Extending this faulty logic to DTH now will compound the offence. Star TV, for instance, paid very large sums of money to, first, Amitabh Bachchan and later, Shah Rukh Khan, to host
Kaun Banega Crore(Rs 10 million)
pati. But
if it cannot charge more than a rival channel which does not have such expensive programming, how is it to meet its higher costs?
The same holds for sports broadcasters who bid hundreds of crore (Rs 10 million) for exclusive cricket broadcasting rights. One answer is that channels with superior programmes and, therefore, a larger audience will get their payback through higher advertising revenue. That is true, of course, but why should the channels be denied the right to ask more from the viewer as well?
There is also the position in which niche channels find themselves; they cannot charge the premium advertising tariffs that the mass market channels get away with, and therefore are more dependent on revenue from the viewer.
Channels like Discovery and National Geographic, movie channels that offer viewers no ad breaks in the middle of a film, and news channels in regional languages function in markets that are not ad-rich.

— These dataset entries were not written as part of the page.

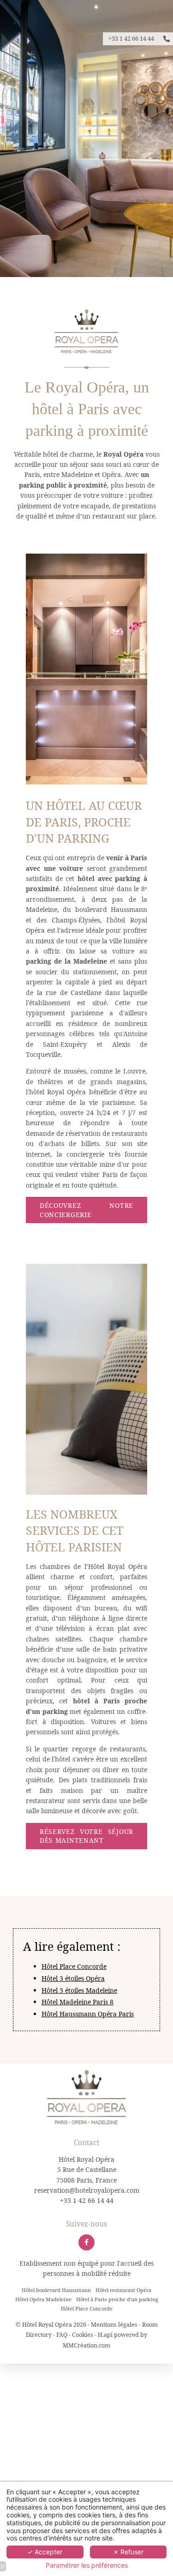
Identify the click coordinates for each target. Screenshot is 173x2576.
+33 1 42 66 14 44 (86, 2200)
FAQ (61, 2335)
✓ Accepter (44, 2552)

Why should their viability be denied to them by executive fiat?
Quite apart from this, the Rs 5-per channel proposal assumes that viewers want to watch a chosen channel every month of the year --
but for sports channels, particularly, viewership patterns can and do vary from month to month, depending on the sporting calendar. Imposing a price cap for channels like Neo Sports could well be forcing them into bankruptcy.
As it happens, most viewers were quite happy to get their television service through small, mostly local cable firms in the pre-CAS/DTH era; the group that got hurt here in that system was the broadcasters, who complained that the cable companies were under-reporting viewership numbers and thereby cheating the channels of revenue.
The merit of CAS/DTH was that broadcasters would be able to know their true audience and therefore get their genuine due. This gets knocked out if the regulator imposes a cap on channel pricing.
As against all this, the one argument in favour of a cap is that consumers don't have much of a choice once they go in for CAS/DTH, since the number of service providers is limited. The comparison is invariably made with telecom, where companies are now allowed to charge what they want, whereas in the initial years the telecom regulator had imposed a cap on mobile phone tariffs.
It was only when there was enough competition that the regulator decided to move to 'forbearance' and companies became free to charge what they felt the market could take. Perhaps the solution till there is enough competition in the CAS/DTH space is to have differential caps for different kinds of channels, because one size simply does not fit all. The other issue that the regulator needs to look at relates to the regulation of carriage fees.
Today, broadcasters who cannot charge CAS/DTH firms more than a flat amount are increasingly held to ransom by CAS/DTH firms in terms of carriage fees.
Again, a comparison with telecom is useful -- while regulating tariffs at the consumer end (before 'forbearance' was allowed), the regulator also regulated every tariff in between, like that charged by Airtel each time a Hutch/Vodafone subscriber called on its network.